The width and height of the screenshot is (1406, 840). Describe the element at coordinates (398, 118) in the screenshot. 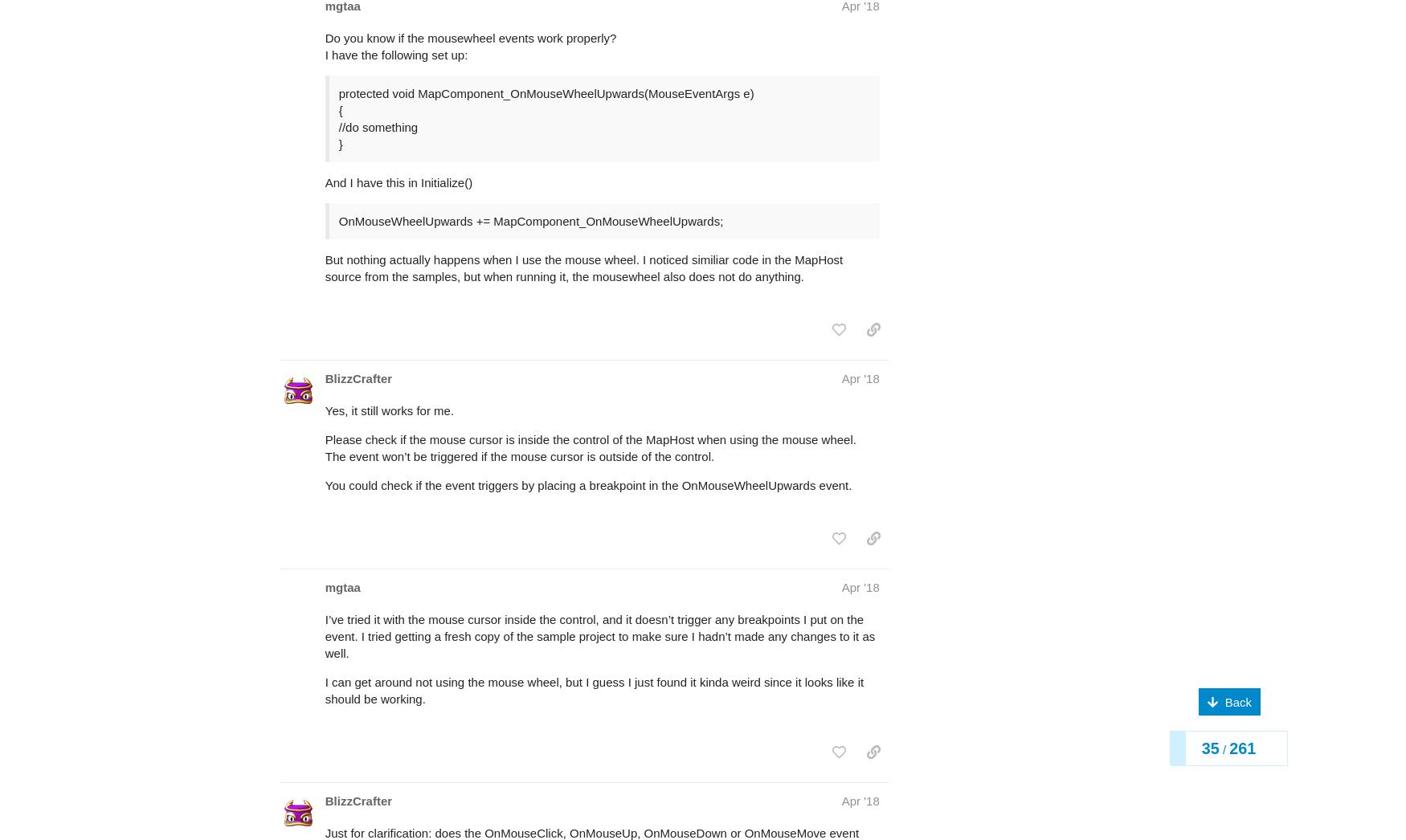

I see `'And I have this in Initialize()'` at that location.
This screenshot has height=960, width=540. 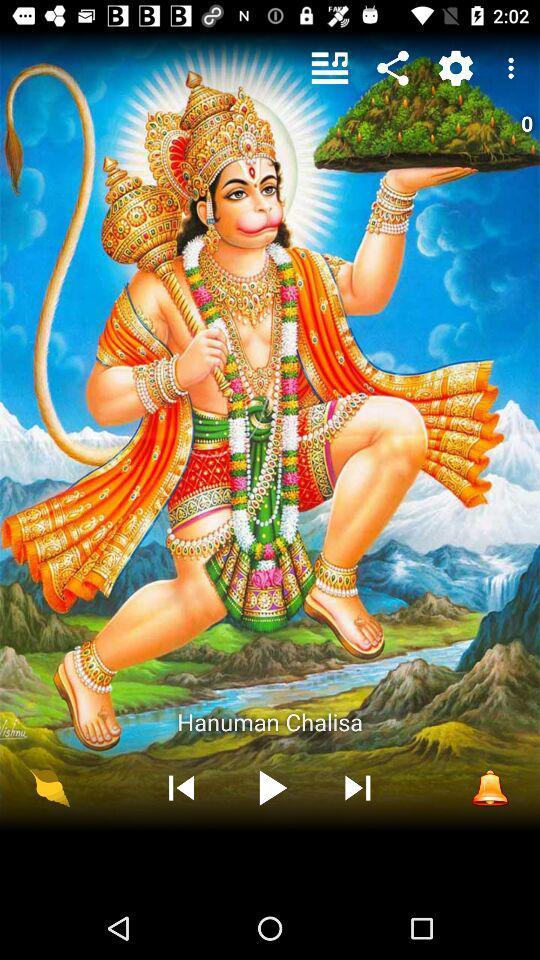 What do you see at coordinates (489, 787) in the screenshot?
I see `the notifications icon` at bounding box center [489, 787].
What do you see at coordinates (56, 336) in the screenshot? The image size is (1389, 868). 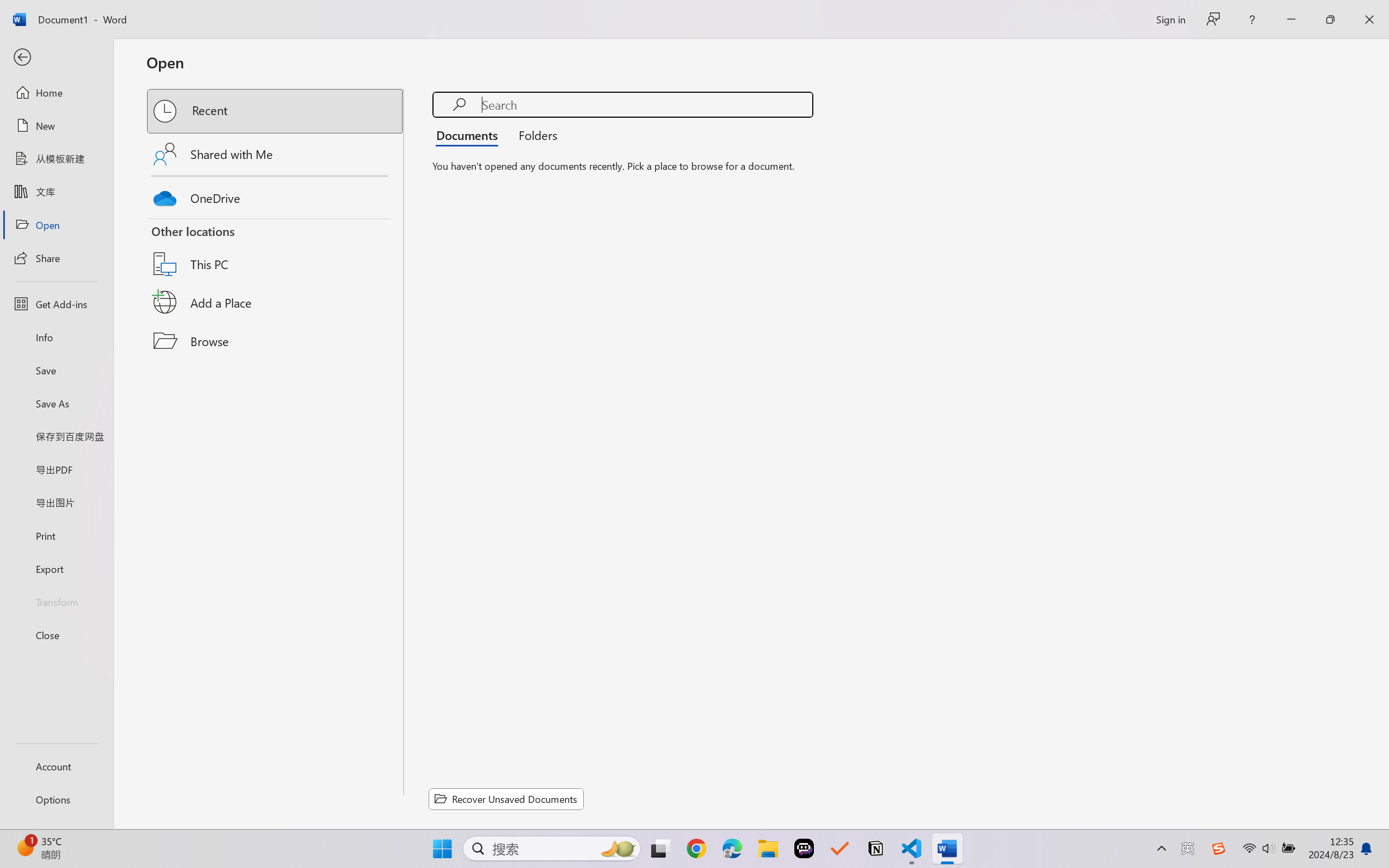 I see `'Info'` at bounding box center [56, 336].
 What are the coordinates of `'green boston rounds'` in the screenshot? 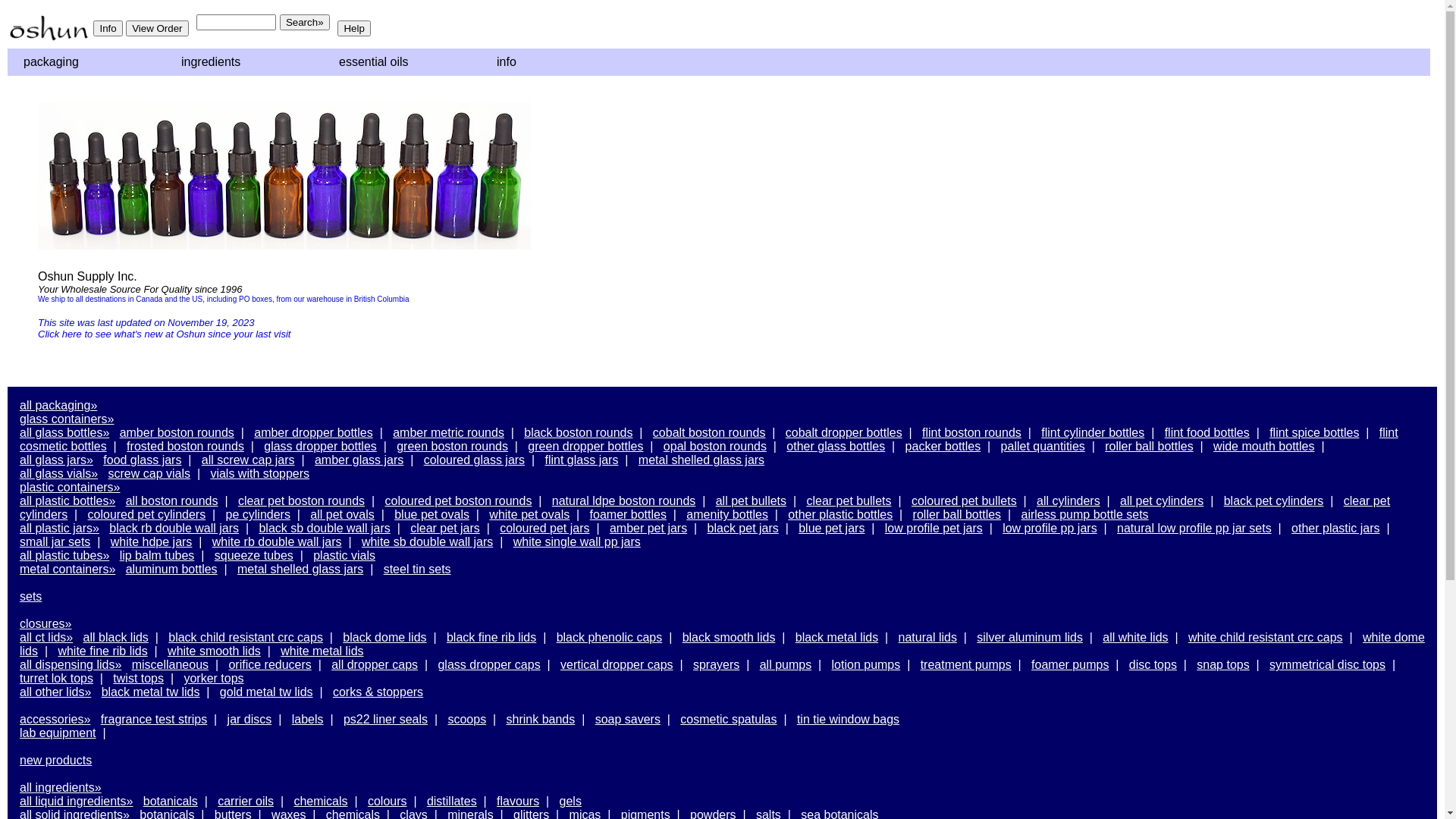 It's located at (451, 445).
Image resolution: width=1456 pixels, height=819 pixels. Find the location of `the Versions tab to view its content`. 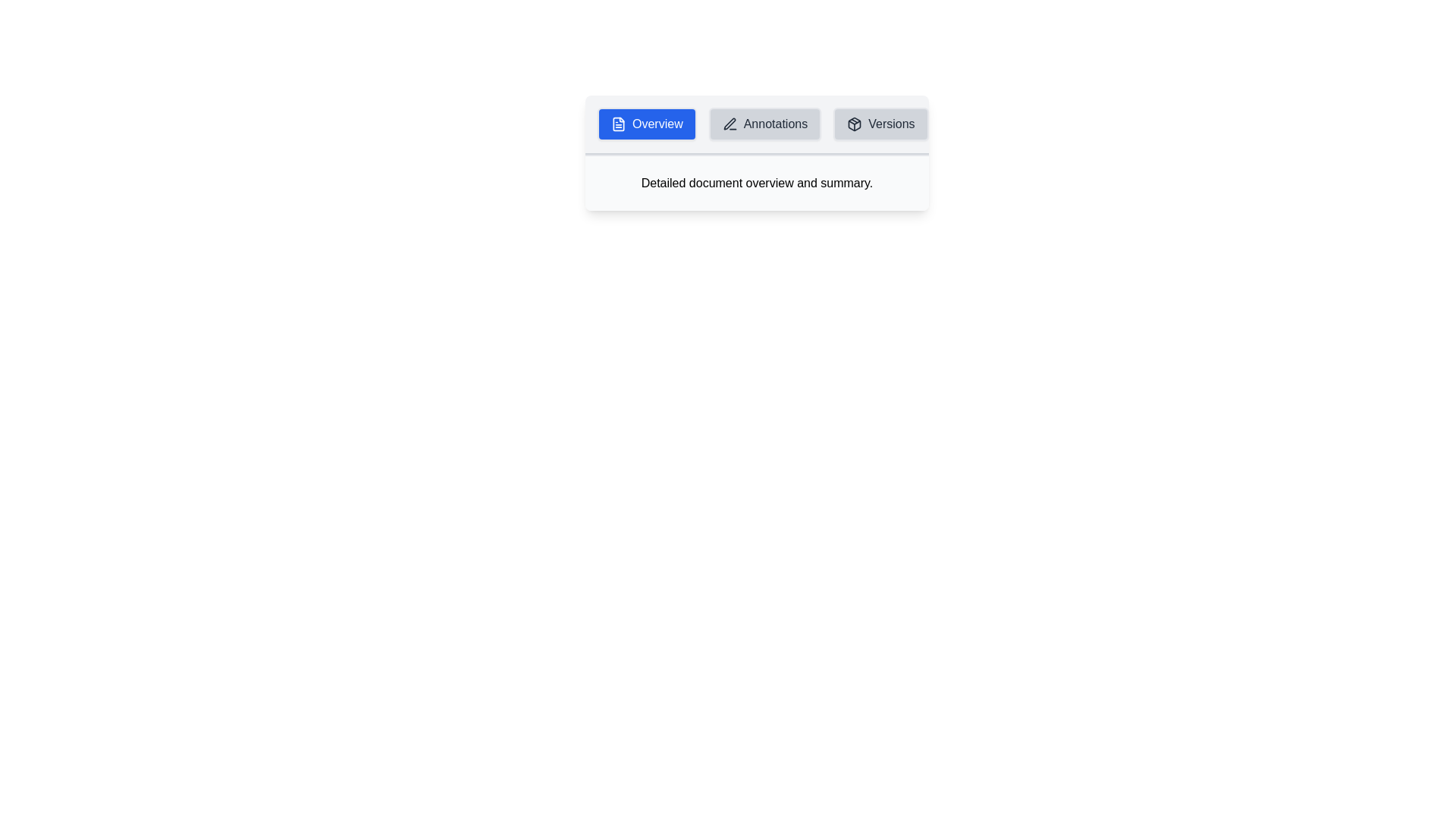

-=-=-=-=-

### What to do
Lay out the rows above as a Markdown table with the columns Number and Line, from the start of the rows through the line that contains "at that location.", including that line. Number each line, skip blank lines, and leave out the pictures.

### Solution for this problem
| Number | Line |
|---|---|
| 1 | The width and height of the screenshot is (1406, 840). Describe the element at coordinates (398, 118) in the screenshot.  |
| 2 | I see `'And I have this in Initialize()'` at that location. |